Saving time with Color Schemes

October 1, 2016 - By

IDE, text editor, and dashboard color schemes are often treated as a way to get our personalities into the tools we use every day, but with a little effort it can also go a long way into saving time and giving a little peace of mind!

Have you ever intended to make a change to a project and implemented it into the wrong project, or wrong environment? At the time of writing I have 155 different dealer website projects with identical folder structures and file names. One moment of auto pilot snoozing could (and has) easily allowed me to paste into a wrong project. I’ve never had any harm done in this way apart from the 30 seconds to 2 minutes of QA troubleshooting to try and figure out why my changes aren’t appearing in my local environment!

These kinds of user error are usually a bit funny, but so avoidable! I can almost guarantee the proper fix has a lot to do with interruptions, multi-tasking, and focus; but a nice stop gap to fix this symptom can be using multiple color schemes!

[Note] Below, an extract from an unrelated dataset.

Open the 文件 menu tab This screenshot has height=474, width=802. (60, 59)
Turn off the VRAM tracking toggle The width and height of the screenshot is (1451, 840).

In this video I show the simple process of using Sublime Project settings to differentiate. The snippet I use is in my User folder and can be seen here as a gist.

I don’t keep 155 themes on my machine; but I do tend to use about 3. One for our main boilerplate, and then a couple given themes for “current projects” which come and go quite quickly.

In a similar vein, I do like to have disparate themes in place in WordPress to differentiate local / staging / production sites. It would be too easy to make a mistake of that nature. I’ve never made a mistake in this way, likely in part to the fact that even just having two environments open concurrently makes me feel like I’m performing heart surgery. You can change your WP admin theme natively in your profile.

Hopefully I’m not the only one who finds this useful. I learn primarily through making mistakes, and feel like I’ve done it all!